▶ [Page]
Re: [PATCH V2] drm/amdgpu: Fix incorrect return value

2024-04-16 Thread Christian König

Well multiple things to consider here.

This is clearly not called from the interrupt, otherwise locking a mutex 
would be illegal. So question is who is calling this? And can the 
function be called from different threads at the same time?


As far as I can see you don't take that into account in the patch.

When there is some kind of single threaded worker handling the RAS 
errors instead then I strongly suggest to solve this issue in the worker.


As far as I can see hacking around a broken caller by inserting 
amdgpu_vram_mgr_query_page_status() inside 
amdgpu_vram_mgr_reserve_range() is an absolutely no-go. That is really 
bad coding style.


What could be is that the VRAM manager needs to be able to provide 
atomic uniqueness for the reserved addresses, e.g. that 
amdgpu_vram_mgr_reserve_range() can be called multiple times with same 
address from multiple threads, but then we would need a different data 
structure than a linked list which is protected by a mutex.


Regards,
Christian.

Am 15.04.24 um 06:04 schrieb Chai, Thomas:

[AMD Official Use Only - General]

Hi Christian:
If an ecc error occurs at an address, HW will generate an interrupt to SW 
to retire all pages located in the same physical row as the error address based 
on the physical characteristics of the memory device.
Therefore, if other pages located on the same physical row as the error 
address also occur ecc errors later, HW will also generate multiple interrupts 
to SW to retire these same pages again, so that amdgpu_vram_mgr_reserve_range 
will be called multiple times to reserve the same pages.

 I think it's more appropriate to do the status check inside the function. 
If the function entry is not checked, people who are not familiar with this 
part of the code can easily make mistakes when calling the function.


-
Best Regards,
Thomas

-Original Message-
From: Christian König 
Sent: Friday, April 12, 2024 5:24 PM
To: Chai, Thomas ; amd-gfx@lists.freedesktop.org
Cc: Chai, Thomas ; Zhang, Hawking ; Zhou1, Tao 
; Li, Candice ; Wang, Yang(Kevin) 
; Yang, Stanley 
Subject: Re: [PATCH V2] drm/amdgpu: Fix incorrect return value

Am 12.04.24 um 10:55 schrieb YiPeng Chai:

[Why]
After calling amdgpu_vram_mgr_reserve_range multiple times with the
same address, calling amdgpu_vram_mgr_query_page_status will always
return -EBUSY.

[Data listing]

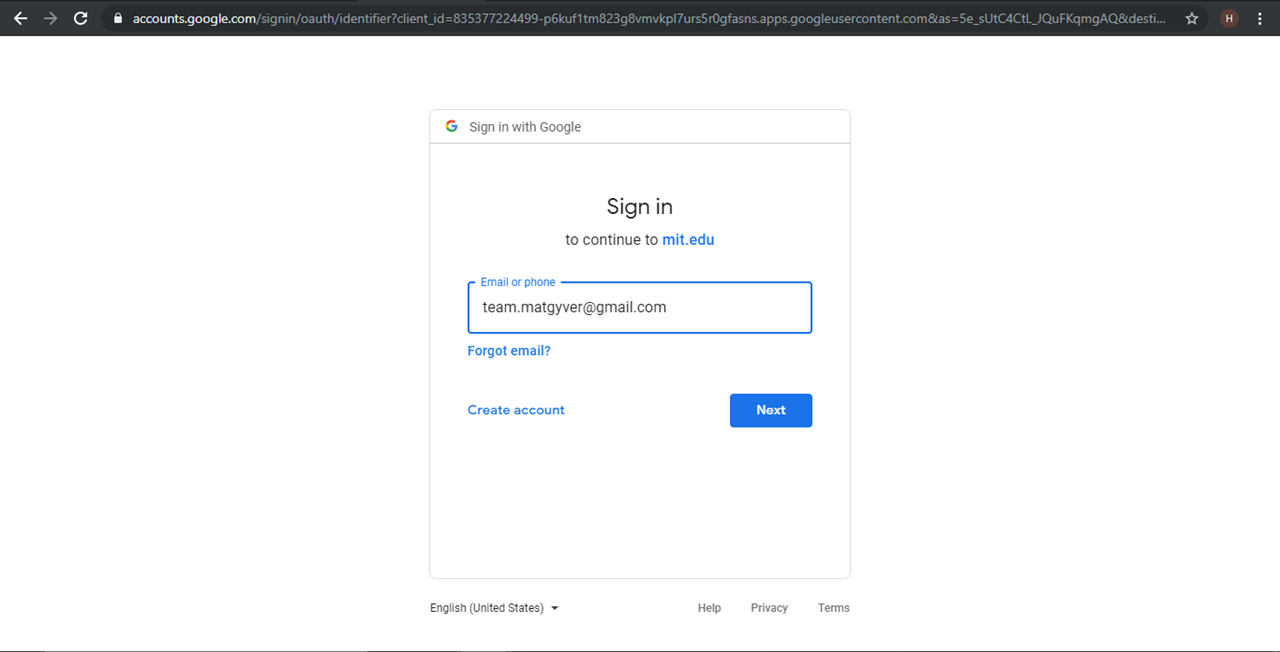Open the Chrome profile avatar
Image resolution: width=1280 pixels, height=652 pixels.
(x=1229, y=18)
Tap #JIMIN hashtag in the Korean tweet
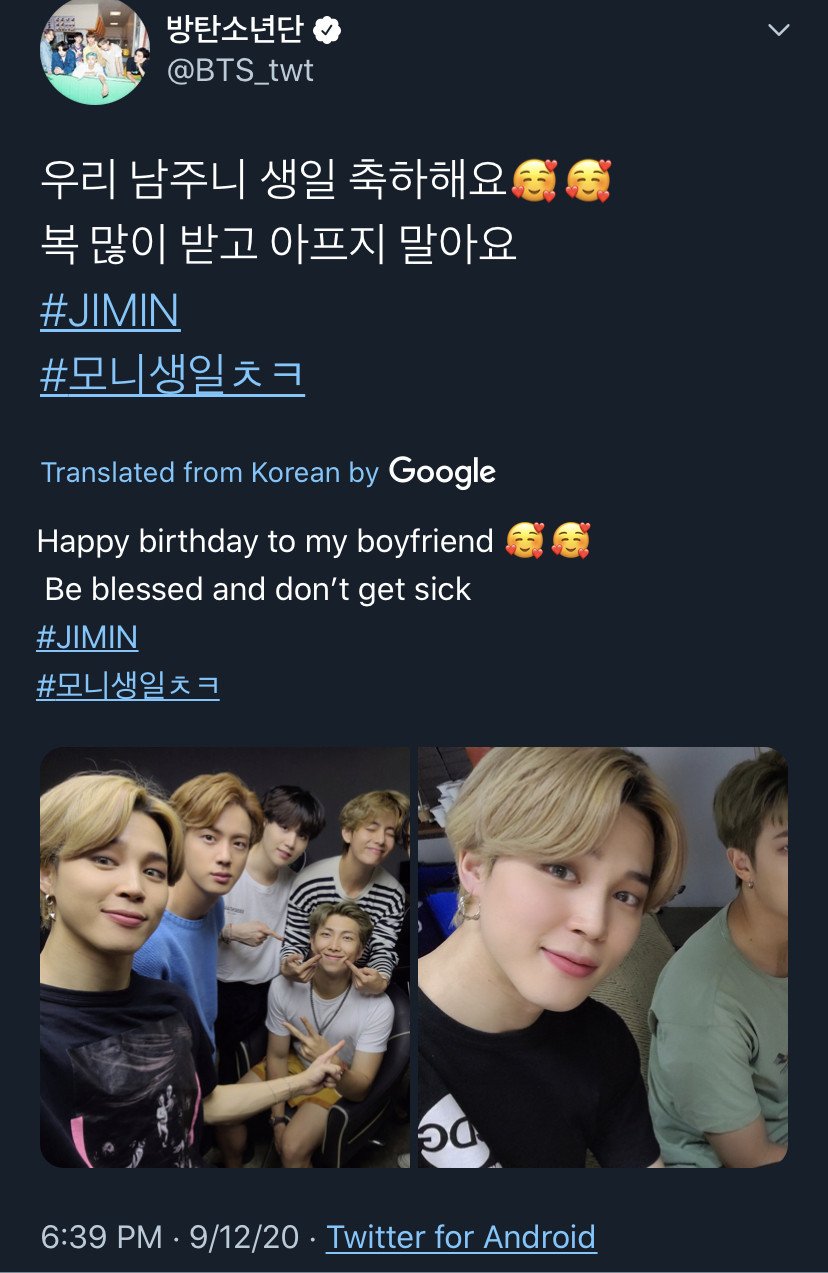Viewport: 828px width, 1273px height. 110,312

▶ [Problem set]
A – Translate this sentence from the amdgpu patch thread into Spanish: "That is really bad coding style."
B – Pick up the amdgpu patch thread after its last sentence and write what comes next.

▶ [Results of the tasks]
A – Ese es un estilo de programación realmente malo.

B –
From the second call to amdgpu_vram_mgr_reserve_range, the same
address will be added to the reservations_pending list again and is
never moved to the reserved_pages list because the address had been
reserved.

Well just to make it clear that approach is a NAK until my concerns are solved.

Regards,
Christian.


[How]
First add the address status check before calling
amdgpu_vram_mgr_do_reserve, if the address is already reserved, do
nothing; If the address is already in the reservations_pending list,
directly reserve memory; only add new nodes for the addresses that are
not in the reserved_pages list and reservations_pending list.

V2:
   Avoid repeated locking/unlocking.

Signed-off-by: YiPeng Chai 
---
   drivers/gpu/drm/amd/amdgpu/amdgpu_vram_mgr.c | 25 +---
   1 file changed, 16 insertions(+), 9 deletions(-)

diff --git a/drivers/gpu/drm/amd/amdgpu/amdgpu_vram_mgr.c
b/drivers/gpu/drm/amd/amdgpu/amdgpu_vram_mgr.c
index 1e36c428d254..a636d3f650b1 100644
--- a/drivers/gpu/drm/amd/amdgpu/amdgpu_vram_mgr.c
+++ b/drivers/gpu/drm/amd/amdgpu/amdgpu_vram_mgr.c
@@ -317,7 +317,6 @@ static void amdgpu_vram_mgr_do_reserve(struct
ttm_resource_manager *man)

   dev_dbg(adev->dev, "Reservation 0x%llx - %lld, Succeeded\n",
   rsv->start, rsv->size);
-
   vis_usage = amdgpu_vram_mgr_vis_size(adev, block);
   atomic64_add(vis_usage, >vis_usage);
   spin_lock(>bdev->lru_lock);
@@ -340,19 +339,27 @@ int amdgpu_vram_mgr_reserve_range(struct amdgpu_vram_mgr 
*mgr,
 uint64_t start, uint64_t size)
   {
   struct amdgpu_vram_reservation *rsv;
+ int ret = 0;

- rsv = kzalloc(sizeof(*rsv), GFP_KERNEL);
- if (!rsv)
- return -ENOMEM;
+ ret = amdgpu_vram_mgr_query_page_status(mgr, start);
+ if (!ret)
+ return 0;

- INIT_LIST_HEAD(>allocated);
- INIT_LIST_HEAD(>blocks);
+ if (ret == -ENOENT) {
+ rsv = kzalloc(sizeof(*rsv), GFP_KERNEL);
+ if (!rsv)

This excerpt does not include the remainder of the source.